FRAGMENTO DE TEXTO:
La idea actual, consistente en que cada uno debe “inventar” su propia identidad, está generando demasiado estrés social, demasiado malestar. Quizás éramos mucho más libres cuando ciertos rasgos identitarios no nos provocaban semejante malestar, porque ya estaban resueltos de antemano.
¿Representa el mundo de la farándula el papel de los nuevos héroes y santos de la Generación idiota?
Mire, ese mundo, por decirlo así, se ha “democratizado”. Me refiero a que la gran promesa del actual sistema de la fama es que cualquiera, sin ningún tipo de criterio mediador, puede también ser famoso. La democratización de la fama destruyó los criterios con los que antes se volvía uno famoso (alguna destreza excepcional, genialidad, sapiencia, heroísmo, santidad, etcétera). La gran promesa de las redes sociales y sus sistemas basados en likes y followers es, precisamente, esa misma: poder ser famoso siendo todo lo común y corriente que soy.

CONTENIDO DE DATOS:
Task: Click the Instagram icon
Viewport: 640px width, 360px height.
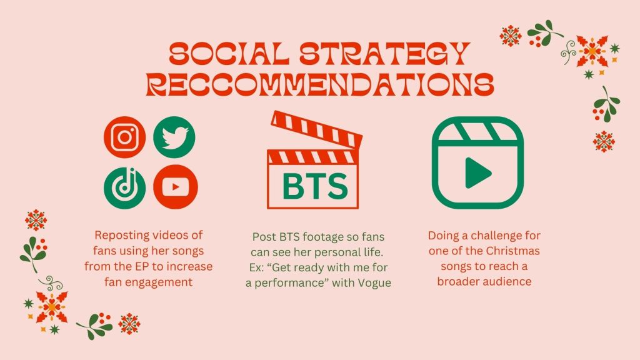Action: [124, 137]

CONSIGNAS DE TRABAJO:
1 - Responda estas preguntas según el fragmento:
(a) ¿Qué idea está generando demasiado estrés social?
(b) ¿Con qué criterios se volvía uno famoso antes de la democratización de la fama?
(c) ¿En qué se basan los sistemas de las redes sociales?
2 - Reproduzca sin cambios el pasaje del fragmento que comienza con las palabras "La idea actual, consistente" y termina con "la Generación idiota?".
3 - Indique si cada afirmación concuerda con el fragmento:
(a) Quizás éramos más libres cuando ciertos rasgos identitarios ya estaban resueltos de antemano.
(b) En el sistema actual de la fama hace falta un criterio mediador para volverse famoso.
(c) Las redes sociales prometen que se puede ser famoso siendo una persona común y corriente.

RESPUESTAS POR CONSIGNA:
1 -
(a) La idea actual de que cada uno debe "inventar" su propia identidad.
(b) Con alguna destreza excepcional, genialidad, sapiencia, heroísmo, santidad, etcétera.
(c) En likes y followers.

2 -
La idea actual, consistente en que cada uno debe “inventar” su propia identidad, está generando demasiado estrés social, demasiado malestar. Quizás éramos mucho más libres cuando ciertos rasgos identitarios no nos provocaban semejante malestar, porque ya estaban resueltos de antemano.
¿Representa el mundo de la farándula el papel de los nuevos héroes y santos de la Generación idiota?

3 -
(a) Sí: "Quizás éramos mucho más libres cuando ciertos rasgos identitarios no nos provocaban semejante malestar, porque ya estaban resueltos de antemano."
(b) No: "cualquiera, sin ningún tipo de criterio mediador, puede también ser famoso."
(c) Sí: "poder ser famoso siendo todo lo común y corriente que soy."